His initial contacts with the unions were unsuccessful, but he was eventually recruited by Jan Theron and Oscar Mpetha as a volunteer organiser for the unregistered African Food and Canning Workers Union in Johannesburg. Aggett played a significant role in the Fattis and Monis strike of 1980. This not only signified solidarity between coloured and African workers, but drew in students, community groups and even traders, and after six months forced the company into an historic agreement that admitted recognition. The Wilson Rowntree strike was to follow. Such pressure sounded the eventual death-knell of the liaison committees and industrial councils used by government and employers to minimise employees’ rights. At the time of his death Aggett was involved in the process of convergence between the political unions and the workerist affiliates of the Federation of South African Trade Unions.

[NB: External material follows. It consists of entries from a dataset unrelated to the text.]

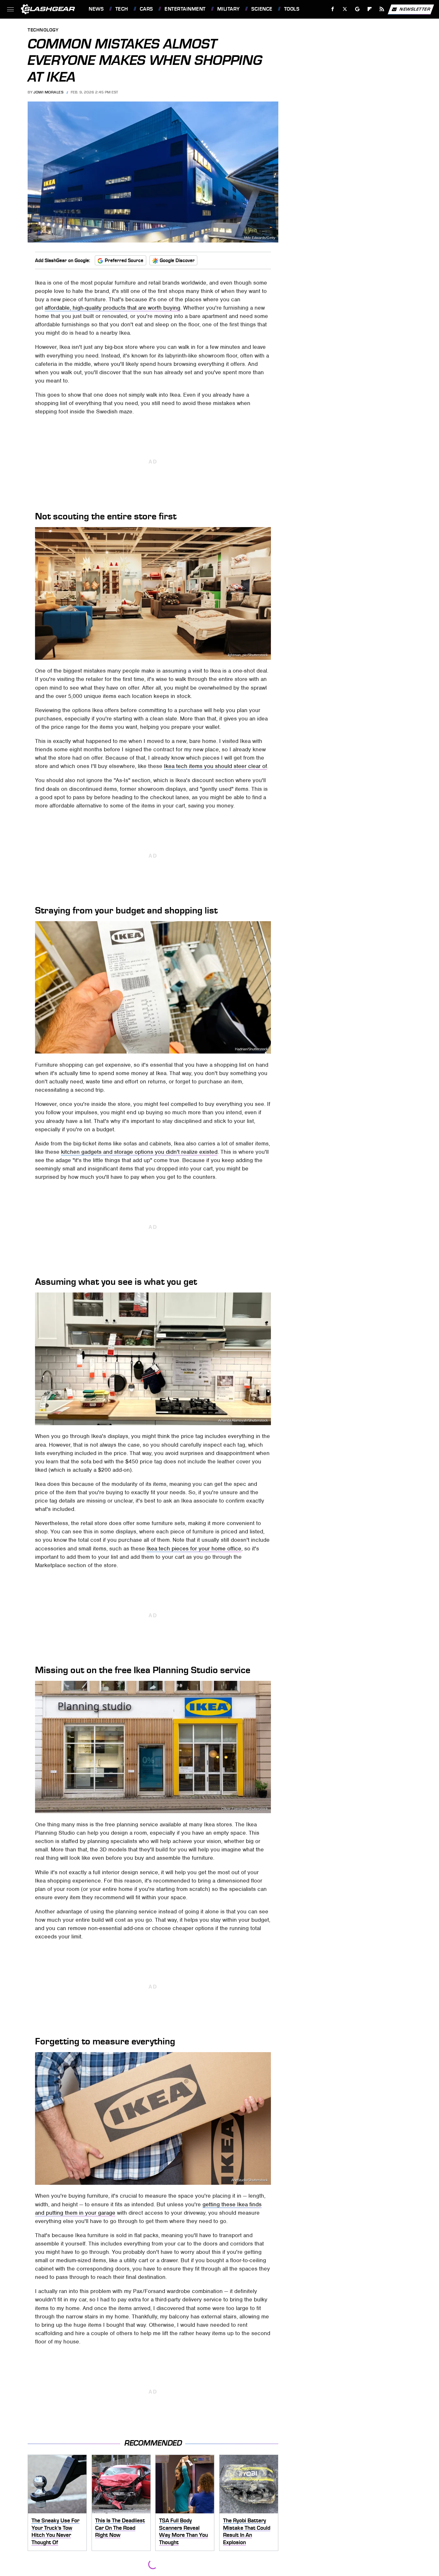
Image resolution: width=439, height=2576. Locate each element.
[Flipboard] (369, 9)
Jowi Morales (48, 92)
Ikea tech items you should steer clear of (215, 766)
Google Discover (177, 260)
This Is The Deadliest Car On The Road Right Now (120, 2527)
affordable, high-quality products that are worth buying (112, 307)
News (96, 9)
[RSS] (382, 9)
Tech (121, 9)
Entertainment (185, 9)
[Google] (358, 9)
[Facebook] (332, 9)
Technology (43, 30)
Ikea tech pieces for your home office (194, 1548)
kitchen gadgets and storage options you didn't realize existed (139, 1151)
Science (261, 9)
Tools (291, 9)
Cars (146, 9)
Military (228, 9)
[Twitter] (345, 9)
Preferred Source (124, 260)
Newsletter (415, 8)
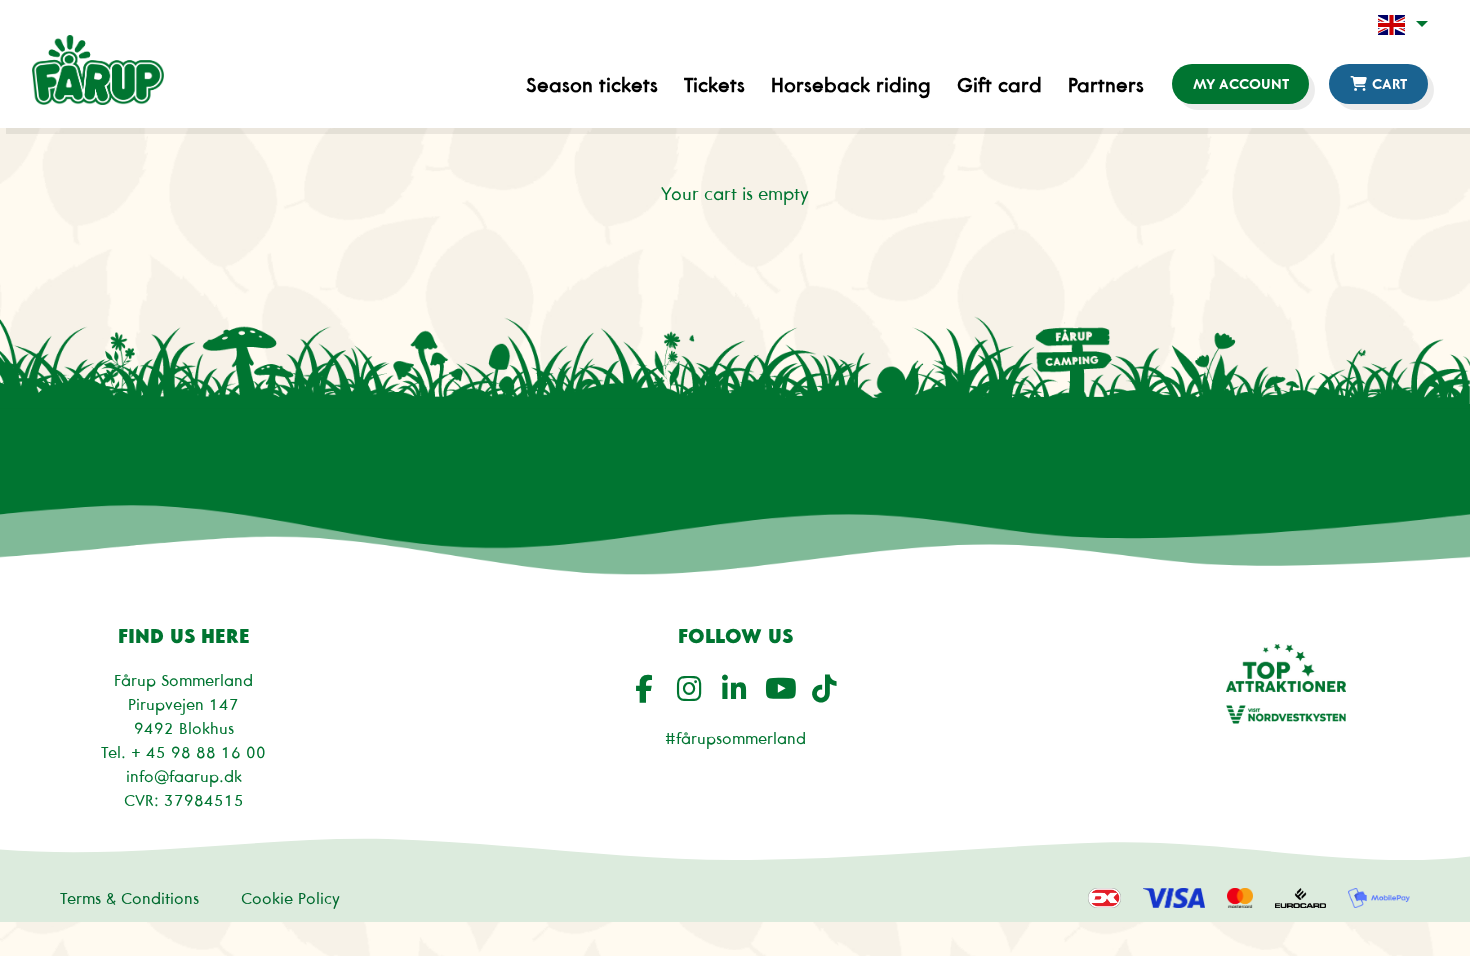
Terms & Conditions (129, 898)
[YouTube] (782, 688)
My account (1241, 84)
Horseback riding (851, 84)
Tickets (714, 84)
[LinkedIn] (737, 688)
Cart (1387, 84)
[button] (1403, 25)
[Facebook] (647, 688)
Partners (1106, 84)
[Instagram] (692, 688)
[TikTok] (827, 688)
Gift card (999, 84)
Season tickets (592, 84)
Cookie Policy (290, 898)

Aggett’s medical and union roles showed exemplary service in the cause of oppressed people. Having worked nights at Baragwanath Hospital (he was an expert on emergency resuscitation), he then spent his days on union work, an extraordinarily punishing lifestyle. This was the world of the Left in which personal life was often, and unreasonably, seen as an indulgence. Such dedication led some to believe mistakenly that Aggett was a Communist and working as an underground operative. A humble, introspective and altruistic person, he moved, in the view of his biographer Beverley Naidoo, beyond the boundary of the white South African Left and was becoming assimilated into the life of the African working class. This could have been a reason why he was of such particular interest to a paranoid police security branch obsessed by a supposed mass conspiracy waiting for exposure.
The apartheid state believed, perversely and tragically, that it could kill ideas by killing people. Aggett was not the first victim. Apartheid had already murdered Ahmed Timol in 1971, Steve Biko in 1977 and Rick Turner in 1979; and would do the same to Matthew Goniwe in 1985 and David Webster in 1989. What they all had in common was a single-minded commitment to the ideals of a free and democratic society and their achievement through non-violent organisation and peaceful persuasion.
Aggett’s world was cerebral, but his thinking led him into remarkable practical action in the inter-connected worlds of medicine and worker organisation: praxis in the terminology of the Left. As a poster said at his funeral, he died for his ideals: ‘lived for his country; died in detention’. But perhaps David Dison moves closer to the truth: ‘Honesty killed him’.
In a world of largely orthodox thought and rampant dishonesty of various hues, Aggett’s short but ultimately influential life requires and deserves lasting commemoration and reflection.
This article was first published in The Witness on 7 October 2013 and entitled ‘Honesty killed him’.
Further reading: Beverley Naidoo, Death of an Idealist: In Search of Neil Aggett (Johannesburg: Jonathan Ball, 2012).